Abstract
Objective
(1) To present the magnetic resonance imaging (MRI) findings of congenital muscular torticollis (CMT) of subjects who underwent surgical release and subjects who showed a good prognosis with stretching exercises and (2) to correlate the MRI findings with the histopathologic findings of CMT for subjects who underwent surgical release in order to examine the hypothesis that the MRI findings of CMT can be used as a determinant to perform surgical release of CMT.
Method
The neck MRI findings of 33 subjects who underwent surgical release for CMT were compared with those of 18 subjects who were successfully managed only with conservative management. The MRI findings were correlated with the histopathologic sections of the CMT mass.
Results
All 33 subjects (100%) who underwent surgical release showed one or more low signal intensities within the involved sternocleidomastoid muscle (SCM) on the T1- and T2-weighted images of neck MRI. The eighteen non-surgical candidates showed only enlargement of the SCM without low signal intensity within the SCM. The histopathologic findings showed interstitial fibrosis and/or the presence of aberrant tendon-like excessive dense connective tissue that was either well-arranged or disorganized.
Congenital muscular torticollis (CMT) is one of the most common musculoskeletal problems in children and the prevalence is as high as 3.92%.1,2 In patients with CMT, shortening of the unilateral sternocleidomastoid muscle (SCM) causes ipsilateral head tilt, slight rotation of the chin to the contralateral side and limitations in head movement,2 and if left untreated, it can cause musculoskeletal complications such as craniofacial deformities and compensatory scoliosis.3 The mainstay of management of CMT is stretching exercise. About 90% or more of CMT cases are known to be cured with only stretching exercise and without any musculoskeletal complications.4 However, about 10% of the cases of CMT do not respond to stretching exercise and the CMT causes secondary musculoskeletal deformities that have a negative impact on both the psychological and social aspects of life. However, not much is known about what determines the responsiveness to stretching exercise for treating CMT.

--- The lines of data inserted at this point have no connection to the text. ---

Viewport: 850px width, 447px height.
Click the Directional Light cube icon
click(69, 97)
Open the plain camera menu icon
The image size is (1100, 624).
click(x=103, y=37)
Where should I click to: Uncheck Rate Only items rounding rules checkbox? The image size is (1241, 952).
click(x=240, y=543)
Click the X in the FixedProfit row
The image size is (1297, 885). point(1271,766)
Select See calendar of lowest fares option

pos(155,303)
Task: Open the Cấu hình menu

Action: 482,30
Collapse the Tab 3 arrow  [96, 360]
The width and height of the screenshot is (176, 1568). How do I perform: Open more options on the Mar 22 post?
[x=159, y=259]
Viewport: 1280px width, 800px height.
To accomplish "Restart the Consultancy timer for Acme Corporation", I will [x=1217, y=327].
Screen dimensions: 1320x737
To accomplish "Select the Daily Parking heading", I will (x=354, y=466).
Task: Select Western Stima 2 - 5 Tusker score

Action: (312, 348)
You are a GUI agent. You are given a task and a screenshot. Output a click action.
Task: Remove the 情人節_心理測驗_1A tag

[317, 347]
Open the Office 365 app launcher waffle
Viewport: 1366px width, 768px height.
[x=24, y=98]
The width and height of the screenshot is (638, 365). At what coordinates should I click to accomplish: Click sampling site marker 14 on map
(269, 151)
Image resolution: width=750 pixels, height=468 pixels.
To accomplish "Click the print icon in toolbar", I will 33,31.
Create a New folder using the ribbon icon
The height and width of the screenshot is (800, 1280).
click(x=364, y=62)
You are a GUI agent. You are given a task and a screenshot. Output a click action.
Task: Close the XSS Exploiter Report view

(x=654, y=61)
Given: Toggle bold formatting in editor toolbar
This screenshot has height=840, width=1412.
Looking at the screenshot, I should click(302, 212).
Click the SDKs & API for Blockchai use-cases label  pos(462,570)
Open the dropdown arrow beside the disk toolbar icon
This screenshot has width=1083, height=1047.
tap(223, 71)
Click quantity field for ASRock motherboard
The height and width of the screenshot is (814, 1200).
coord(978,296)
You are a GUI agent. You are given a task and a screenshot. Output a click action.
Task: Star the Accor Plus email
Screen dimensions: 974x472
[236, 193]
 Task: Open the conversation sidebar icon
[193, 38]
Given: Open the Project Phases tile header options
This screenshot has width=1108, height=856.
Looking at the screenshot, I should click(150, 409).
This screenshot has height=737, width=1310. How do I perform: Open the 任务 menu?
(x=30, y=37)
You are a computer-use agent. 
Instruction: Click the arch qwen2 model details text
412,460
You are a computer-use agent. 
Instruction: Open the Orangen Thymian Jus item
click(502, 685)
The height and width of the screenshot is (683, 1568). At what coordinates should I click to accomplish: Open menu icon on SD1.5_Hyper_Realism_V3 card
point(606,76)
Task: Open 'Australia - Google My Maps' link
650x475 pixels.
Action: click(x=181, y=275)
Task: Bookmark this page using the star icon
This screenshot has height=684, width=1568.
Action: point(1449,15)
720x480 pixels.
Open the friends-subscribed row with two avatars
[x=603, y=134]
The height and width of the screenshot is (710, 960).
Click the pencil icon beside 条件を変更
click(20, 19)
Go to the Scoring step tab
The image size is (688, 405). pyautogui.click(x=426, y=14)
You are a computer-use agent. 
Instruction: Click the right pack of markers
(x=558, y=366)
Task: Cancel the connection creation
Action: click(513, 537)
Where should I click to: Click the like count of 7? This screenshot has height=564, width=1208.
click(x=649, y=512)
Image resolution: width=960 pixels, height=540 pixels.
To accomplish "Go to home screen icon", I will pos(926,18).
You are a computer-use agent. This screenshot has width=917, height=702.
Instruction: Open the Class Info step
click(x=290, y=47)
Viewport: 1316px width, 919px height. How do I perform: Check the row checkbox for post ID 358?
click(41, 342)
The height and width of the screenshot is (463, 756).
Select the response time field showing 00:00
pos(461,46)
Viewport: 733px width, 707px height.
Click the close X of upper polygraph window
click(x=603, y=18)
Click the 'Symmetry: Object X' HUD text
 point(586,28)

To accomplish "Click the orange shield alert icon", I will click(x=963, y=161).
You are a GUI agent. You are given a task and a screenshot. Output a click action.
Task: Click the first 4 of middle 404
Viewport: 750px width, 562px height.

The use of magnetic resonance imaging (MRI) for the musculoskeletal system has increased. While there are some reports on the MRI findings of CMT,5-12 the role of MRI in CMT has been controversial.9 Furthermore, only a few studies have investigated the correlation between the neck MRI findings and the histopathologic findings of a CMT mass in the SCM.11,12 We have experienced a couple of patients with CMT who did not respond to stretching exercise and showed craniofacial asymmetry. The neck MRI showed that low signal intensities were found within the shortened SCM. These clinical experiences prompted us to hypothesize that the MRI findings of CMT could be used as a determinant for performing surgical release of CMT. We obtained more neck MRIs of CMT especially from subjects who needed surgical release, and we correlated the MRI findings with their histopathologic findings.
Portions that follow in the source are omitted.